I'm looking to add an inline pump to increase my canister flow rate (and Compensate for a few other inline elements I'm adding). Any recommendations on a reliable, quiet pump? It's going in a cabinet in the living room, so quiet is a must.

Thanks for the input,
Matt


----------



## Jim Miller (Feb 3, 2003)

Eheim makes a variety of pumps that are nice and quiet. Are you sure you want to try to drive the canister harder? It might result in unintended consequences like leaks.
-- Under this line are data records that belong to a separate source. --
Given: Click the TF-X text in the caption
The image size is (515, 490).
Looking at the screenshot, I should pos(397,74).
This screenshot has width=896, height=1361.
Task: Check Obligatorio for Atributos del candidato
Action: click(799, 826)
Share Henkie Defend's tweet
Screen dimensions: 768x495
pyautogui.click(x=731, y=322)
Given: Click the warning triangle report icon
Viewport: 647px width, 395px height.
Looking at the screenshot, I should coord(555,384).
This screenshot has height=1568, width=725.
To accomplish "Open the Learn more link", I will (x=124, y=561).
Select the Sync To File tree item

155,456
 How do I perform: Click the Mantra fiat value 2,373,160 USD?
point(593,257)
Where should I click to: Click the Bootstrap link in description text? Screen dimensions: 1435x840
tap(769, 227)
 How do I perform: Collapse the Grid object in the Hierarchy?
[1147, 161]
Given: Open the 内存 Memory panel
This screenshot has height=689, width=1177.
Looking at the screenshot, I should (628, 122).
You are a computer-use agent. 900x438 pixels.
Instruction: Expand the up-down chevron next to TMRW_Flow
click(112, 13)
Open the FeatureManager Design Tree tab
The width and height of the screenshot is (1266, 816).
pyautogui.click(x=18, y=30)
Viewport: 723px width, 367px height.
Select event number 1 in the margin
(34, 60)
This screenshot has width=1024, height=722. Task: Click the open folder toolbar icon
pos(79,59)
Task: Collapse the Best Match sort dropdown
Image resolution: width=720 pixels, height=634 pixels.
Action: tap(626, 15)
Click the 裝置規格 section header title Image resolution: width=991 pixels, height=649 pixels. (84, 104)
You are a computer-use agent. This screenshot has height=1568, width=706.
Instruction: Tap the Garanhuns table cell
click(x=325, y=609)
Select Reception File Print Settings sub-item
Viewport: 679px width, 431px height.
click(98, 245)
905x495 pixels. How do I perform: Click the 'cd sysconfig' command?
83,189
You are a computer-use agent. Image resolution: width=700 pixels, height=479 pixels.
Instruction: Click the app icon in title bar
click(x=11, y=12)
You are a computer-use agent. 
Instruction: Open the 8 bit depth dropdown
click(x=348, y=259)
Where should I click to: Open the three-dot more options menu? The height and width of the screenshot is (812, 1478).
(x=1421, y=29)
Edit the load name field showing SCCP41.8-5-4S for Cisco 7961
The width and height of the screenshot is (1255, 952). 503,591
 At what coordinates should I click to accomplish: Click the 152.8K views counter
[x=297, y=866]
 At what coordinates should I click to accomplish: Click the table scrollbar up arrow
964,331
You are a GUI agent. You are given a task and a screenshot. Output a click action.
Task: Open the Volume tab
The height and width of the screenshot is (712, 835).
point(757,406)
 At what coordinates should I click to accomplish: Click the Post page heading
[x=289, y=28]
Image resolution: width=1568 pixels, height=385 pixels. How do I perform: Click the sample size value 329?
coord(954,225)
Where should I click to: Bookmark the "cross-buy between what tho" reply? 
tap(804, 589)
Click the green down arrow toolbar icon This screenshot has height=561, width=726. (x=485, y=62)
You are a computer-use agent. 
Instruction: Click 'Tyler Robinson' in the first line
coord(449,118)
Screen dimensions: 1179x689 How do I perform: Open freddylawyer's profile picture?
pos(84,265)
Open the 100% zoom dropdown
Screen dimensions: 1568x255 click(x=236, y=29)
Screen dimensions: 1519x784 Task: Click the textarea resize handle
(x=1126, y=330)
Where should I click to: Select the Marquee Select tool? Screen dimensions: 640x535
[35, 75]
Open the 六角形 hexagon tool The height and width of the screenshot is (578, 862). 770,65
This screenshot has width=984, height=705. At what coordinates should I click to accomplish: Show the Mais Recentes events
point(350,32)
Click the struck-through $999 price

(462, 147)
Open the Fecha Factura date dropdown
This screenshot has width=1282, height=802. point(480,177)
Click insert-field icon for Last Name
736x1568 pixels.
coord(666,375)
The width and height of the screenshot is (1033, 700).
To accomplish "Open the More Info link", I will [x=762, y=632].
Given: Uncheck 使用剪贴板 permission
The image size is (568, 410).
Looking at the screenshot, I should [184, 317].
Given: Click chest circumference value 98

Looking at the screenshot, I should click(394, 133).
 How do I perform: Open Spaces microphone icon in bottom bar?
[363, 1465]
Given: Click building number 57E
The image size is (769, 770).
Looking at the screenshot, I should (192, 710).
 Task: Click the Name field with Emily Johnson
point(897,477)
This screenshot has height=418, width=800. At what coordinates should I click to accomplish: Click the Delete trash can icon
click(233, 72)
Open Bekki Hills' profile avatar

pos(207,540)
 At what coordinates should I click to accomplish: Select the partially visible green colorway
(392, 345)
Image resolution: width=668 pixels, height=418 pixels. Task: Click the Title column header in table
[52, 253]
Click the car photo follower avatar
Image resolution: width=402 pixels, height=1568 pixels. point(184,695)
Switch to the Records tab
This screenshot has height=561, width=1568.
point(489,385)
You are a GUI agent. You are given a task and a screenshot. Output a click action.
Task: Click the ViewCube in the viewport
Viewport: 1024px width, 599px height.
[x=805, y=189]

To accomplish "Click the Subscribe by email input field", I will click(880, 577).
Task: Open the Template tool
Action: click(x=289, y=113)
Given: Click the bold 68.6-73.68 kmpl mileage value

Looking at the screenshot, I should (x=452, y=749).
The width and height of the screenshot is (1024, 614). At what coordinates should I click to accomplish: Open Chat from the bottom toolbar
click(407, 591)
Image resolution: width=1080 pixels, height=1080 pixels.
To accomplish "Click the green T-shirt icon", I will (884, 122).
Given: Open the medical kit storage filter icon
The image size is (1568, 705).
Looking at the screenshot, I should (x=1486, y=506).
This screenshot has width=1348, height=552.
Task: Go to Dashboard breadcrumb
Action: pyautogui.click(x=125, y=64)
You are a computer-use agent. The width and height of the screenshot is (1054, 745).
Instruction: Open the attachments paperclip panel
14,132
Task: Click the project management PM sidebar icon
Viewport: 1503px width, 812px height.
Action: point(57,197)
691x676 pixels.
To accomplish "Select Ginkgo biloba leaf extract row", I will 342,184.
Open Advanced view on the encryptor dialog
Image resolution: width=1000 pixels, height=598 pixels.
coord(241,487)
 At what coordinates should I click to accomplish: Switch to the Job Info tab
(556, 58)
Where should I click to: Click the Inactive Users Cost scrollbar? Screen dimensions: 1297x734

Consider putting the flow augmentation in parallel.

Jim


----------



## mattguzi (Nov 14, 2006)

I'm actually looking to drive it at about the gph that it's rated for, I just think it's going to need some help pushing the water through once I add a sterilizer and inline heater. I'm hoping leaking won't be an issue if I put the pump after the filter so that I'm pulling the water through rather than pushing it.

Thoughts?


----------



## Jim Miller (Feb 3, 2003)

probably work ok.

jim


----------



## reybie (Jul 18, 2007)

Have you considered just running a closed loop for the inline accessories and getting them off the canister?


----------



## Left C (Jun 14, 2005)

Sometimes you can find Iwaki, Pan World, Blueline, GenX, etc pumps on ebay with flow ratings similar to the canister filters. Then you can run this external pump after your canister filter. I'm using a 2236 ECCO with a Hydor inline heater and an AM1000 reactor. I found an Iwaki MD-10K-NL02 with 1/2" barbed fittings that has a similar flow rating to the 2236.

Iwaki: http://www.iwakiamerica.com/products/wmd.htm
Pan World: http://www.panworldamericas.com/PXseries.html

EDIT: I don't not know what canister filter that you are using or what flow rating that you are looking for, but there are several inexpensive Iwaki MD-10, MD-15 and MD-20 pumps on ebay right now that could work for you. There are other models available too.


----------